En este contexto, el Ente Nacional Regulador de la Electricidad publicó el 18 de febrero el pedido de ampliación del sistema de transporte eléctrico presentado por el proyecto Vicuña. La solicitud contempla una demanda inicial de 260 megavatios para abastecer a los complejos mineros Josemaría y Filo del Sol.
El plan incluye la readecuación de estaciones transformadoras y la construcción de unos 220 kilómetros de líneas eléctricas. Las obras serían financiadas por la empresa, con un costo estimado entre 400 y 500 millones de dólares.
A cambio de esa inversión, la compañía solicitó prioridad de uso sobre el 90% de la capacidad de transporte que generaría la ampliación durante al menos 25 años, un período compatible con la vida útil prevista para el proyecto.
La iniciativa se enmarca en la resolución 311/25 de la Secretaría de Energía de Argentina, que habilita a industrias con alta demanda energética a financiar obras de infraestructura eléctrica y obtener prioridad de uso sobre la capacidad adicional que generen.
Sin embargo, la propuesta recibió objeciones desde la provincia de San Juan. El Ente Provincial Regulador de la Electricidad de San Juan presentó una oposición formal ante el regulador nacional, en la que cuestionó el procedimiento utilizado y solicitó que se convoque previamente a una audiencia pública antes de otorgar la autorización.
El organismo provincial señaló además que se encuentra gestionando un plan propio de infraestructura eléctrica financiado con fideicomisos locales que permitiría abastecer a los proyectos Josemaría y Filo del Sol.
Desde el proyecto Vicuña, en tanto, explicaron que la solicitud no implica exclusividad sobre la red eléctrica existente ni control sobre la infraestructura provincial. Según indicaron, el sistema eléctrico argentino se basa en el principio de acceso abierto, por lo que cualquier proyecto puede solicitar conexión o proponer ampliaciones si la capacidad disponible resulta insuficiente.

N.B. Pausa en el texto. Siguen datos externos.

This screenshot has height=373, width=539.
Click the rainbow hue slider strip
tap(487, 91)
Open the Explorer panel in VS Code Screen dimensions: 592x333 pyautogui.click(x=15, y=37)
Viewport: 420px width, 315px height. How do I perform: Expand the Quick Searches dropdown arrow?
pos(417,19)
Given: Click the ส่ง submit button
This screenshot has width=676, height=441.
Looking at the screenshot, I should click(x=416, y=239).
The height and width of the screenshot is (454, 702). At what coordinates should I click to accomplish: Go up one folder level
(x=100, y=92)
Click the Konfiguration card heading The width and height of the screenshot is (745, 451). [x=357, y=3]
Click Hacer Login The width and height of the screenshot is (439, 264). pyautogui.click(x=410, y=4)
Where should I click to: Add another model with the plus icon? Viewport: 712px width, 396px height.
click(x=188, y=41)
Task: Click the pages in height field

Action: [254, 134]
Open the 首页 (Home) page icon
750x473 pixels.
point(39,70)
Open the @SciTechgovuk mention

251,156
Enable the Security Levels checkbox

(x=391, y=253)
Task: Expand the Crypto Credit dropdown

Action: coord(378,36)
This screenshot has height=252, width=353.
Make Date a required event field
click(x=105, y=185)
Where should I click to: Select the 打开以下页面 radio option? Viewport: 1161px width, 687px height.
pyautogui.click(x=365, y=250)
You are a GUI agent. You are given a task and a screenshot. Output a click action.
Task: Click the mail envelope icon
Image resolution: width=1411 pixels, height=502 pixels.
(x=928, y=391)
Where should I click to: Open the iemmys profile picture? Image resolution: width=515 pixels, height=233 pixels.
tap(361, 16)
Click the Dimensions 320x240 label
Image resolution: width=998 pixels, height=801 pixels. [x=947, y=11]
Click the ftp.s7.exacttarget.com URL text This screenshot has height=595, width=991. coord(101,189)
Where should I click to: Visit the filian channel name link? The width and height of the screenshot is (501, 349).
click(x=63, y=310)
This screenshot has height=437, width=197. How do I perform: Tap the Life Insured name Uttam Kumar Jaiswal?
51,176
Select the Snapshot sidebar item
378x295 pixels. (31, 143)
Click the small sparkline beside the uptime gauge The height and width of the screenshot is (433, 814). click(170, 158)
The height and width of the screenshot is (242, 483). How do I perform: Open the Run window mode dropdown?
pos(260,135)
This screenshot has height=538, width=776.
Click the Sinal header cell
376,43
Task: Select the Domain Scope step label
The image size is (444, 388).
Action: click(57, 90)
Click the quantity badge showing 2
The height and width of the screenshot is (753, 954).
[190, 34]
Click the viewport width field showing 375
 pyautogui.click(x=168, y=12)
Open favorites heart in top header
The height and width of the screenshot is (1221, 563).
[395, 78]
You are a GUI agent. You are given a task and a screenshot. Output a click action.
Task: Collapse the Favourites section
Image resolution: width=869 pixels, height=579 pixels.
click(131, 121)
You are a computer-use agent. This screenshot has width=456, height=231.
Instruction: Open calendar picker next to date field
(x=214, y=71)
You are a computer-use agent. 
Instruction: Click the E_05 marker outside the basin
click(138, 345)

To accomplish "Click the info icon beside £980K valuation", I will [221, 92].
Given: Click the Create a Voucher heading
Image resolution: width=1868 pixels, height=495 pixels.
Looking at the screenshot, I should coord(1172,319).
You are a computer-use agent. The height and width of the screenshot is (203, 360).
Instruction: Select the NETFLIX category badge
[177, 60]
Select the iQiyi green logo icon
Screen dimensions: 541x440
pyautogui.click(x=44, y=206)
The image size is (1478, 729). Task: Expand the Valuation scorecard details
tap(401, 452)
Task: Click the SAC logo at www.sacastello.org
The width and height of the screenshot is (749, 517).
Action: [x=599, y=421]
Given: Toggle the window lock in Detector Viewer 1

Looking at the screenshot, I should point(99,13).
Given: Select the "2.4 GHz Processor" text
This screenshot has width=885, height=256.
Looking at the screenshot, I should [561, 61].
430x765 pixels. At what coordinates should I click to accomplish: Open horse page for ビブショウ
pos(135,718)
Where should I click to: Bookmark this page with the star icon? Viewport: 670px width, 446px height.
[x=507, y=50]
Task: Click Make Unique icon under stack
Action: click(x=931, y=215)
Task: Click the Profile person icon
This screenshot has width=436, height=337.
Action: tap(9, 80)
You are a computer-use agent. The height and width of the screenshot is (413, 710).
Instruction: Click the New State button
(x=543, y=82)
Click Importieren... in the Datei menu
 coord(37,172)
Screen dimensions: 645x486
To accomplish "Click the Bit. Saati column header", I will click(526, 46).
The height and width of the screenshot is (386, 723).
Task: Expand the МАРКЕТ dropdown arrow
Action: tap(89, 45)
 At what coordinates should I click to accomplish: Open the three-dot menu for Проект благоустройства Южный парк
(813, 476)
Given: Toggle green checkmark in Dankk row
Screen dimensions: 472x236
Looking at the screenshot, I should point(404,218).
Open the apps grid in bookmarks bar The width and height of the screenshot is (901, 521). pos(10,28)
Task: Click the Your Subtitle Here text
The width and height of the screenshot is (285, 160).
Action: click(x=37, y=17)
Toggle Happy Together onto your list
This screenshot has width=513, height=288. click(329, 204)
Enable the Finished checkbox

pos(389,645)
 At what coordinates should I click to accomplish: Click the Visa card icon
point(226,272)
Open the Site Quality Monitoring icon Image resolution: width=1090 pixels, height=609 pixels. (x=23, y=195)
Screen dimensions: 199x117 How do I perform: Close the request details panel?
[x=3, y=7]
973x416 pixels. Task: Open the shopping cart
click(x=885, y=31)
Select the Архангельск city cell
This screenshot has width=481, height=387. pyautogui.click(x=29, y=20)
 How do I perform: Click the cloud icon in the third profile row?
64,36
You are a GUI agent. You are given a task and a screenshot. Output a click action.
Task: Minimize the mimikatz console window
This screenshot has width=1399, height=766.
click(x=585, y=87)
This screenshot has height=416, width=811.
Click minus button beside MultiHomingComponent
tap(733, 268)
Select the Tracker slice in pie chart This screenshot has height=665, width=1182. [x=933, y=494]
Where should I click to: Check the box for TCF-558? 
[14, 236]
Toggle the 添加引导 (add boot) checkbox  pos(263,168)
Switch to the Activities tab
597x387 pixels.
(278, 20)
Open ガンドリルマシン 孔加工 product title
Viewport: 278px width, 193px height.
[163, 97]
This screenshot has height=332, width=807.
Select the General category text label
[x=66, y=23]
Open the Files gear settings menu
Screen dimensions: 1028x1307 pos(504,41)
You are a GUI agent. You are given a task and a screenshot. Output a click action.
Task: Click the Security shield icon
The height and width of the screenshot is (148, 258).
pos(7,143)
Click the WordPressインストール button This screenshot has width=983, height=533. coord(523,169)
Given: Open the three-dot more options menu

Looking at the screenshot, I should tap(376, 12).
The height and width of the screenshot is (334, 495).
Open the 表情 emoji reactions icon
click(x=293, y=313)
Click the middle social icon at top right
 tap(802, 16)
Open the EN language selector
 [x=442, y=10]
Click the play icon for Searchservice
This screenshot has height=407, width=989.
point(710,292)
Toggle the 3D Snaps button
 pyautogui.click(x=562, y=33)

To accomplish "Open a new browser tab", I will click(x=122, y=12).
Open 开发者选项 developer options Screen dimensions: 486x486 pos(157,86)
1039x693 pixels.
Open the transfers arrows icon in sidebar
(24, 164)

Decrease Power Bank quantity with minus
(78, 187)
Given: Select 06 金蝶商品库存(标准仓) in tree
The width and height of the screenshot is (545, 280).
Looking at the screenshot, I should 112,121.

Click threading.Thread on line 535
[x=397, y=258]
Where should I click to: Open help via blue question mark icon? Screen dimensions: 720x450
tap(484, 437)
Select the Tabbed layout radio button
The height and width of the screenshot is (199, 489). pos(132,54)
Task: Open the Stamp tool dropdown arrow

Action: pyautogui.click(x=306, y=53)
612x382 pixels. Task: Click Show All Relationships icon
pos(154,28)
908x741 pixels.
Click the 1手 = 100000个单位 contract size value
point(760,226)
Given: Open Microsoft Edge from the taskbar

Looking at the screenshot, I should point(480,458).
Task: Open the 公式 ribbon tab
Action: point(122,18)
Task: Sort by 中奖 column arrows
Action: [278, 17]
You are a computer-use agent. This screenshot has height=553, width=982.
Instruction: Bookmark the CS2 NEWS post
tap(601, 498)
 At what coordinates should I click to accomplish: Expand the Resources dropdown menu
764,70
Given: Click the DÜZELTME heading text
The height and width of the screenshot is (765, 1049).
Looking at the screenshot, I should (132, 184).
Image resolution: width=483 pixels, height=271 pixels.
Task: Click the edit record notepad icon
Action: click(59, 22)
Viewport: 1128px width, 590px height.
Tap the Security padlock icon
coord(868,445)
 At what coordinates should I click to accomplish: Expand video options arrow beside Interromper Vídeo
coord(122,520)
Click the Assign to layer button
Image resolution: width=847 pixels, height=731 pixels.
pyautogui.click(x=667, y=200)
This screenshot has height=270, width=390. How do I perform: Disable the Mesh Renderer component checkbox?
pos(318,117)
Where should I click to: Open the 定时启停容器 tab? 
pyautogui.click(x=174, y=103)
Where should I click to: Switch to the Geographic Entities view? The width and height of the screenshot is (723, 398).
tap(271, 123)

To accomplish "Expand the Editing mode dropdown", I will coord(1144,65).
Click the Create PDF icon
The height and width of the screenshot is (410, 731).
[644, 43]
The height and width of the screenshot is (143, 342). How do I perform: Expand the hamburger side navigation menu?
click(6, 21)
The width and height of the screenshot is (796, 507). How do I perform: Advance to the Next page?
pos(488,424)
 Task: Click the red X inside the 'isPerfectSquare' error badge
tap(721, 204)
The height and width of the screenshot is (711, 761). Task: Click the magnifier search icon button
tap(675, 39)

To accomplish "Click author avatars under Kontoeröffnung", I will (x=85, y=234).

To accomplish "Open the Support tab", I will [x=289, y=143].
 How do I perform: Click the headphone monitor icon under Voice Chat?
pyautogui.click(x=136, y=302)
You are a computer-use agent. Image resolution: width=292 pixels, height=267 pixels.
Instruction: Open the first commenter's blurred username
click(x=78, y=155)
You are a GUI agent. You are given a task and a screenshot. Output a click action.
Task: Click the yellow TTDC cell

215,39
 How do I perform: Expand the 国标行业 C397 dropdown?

También aclararon que la prioridad solicitada se aplicaría únicamente a la capacidad adicional que generen las obras financiadas por la propia empresa y no al conjunto del sistema de transporte eléctrico.
El caso del proyecto Vicuña es uno de los primeros en los que se aplica este mecanismo, por lo que la resolución del trámite ante el ENRE podría influir en futuros proyectos industriales que requieran ampliar la infraestructura energética del país.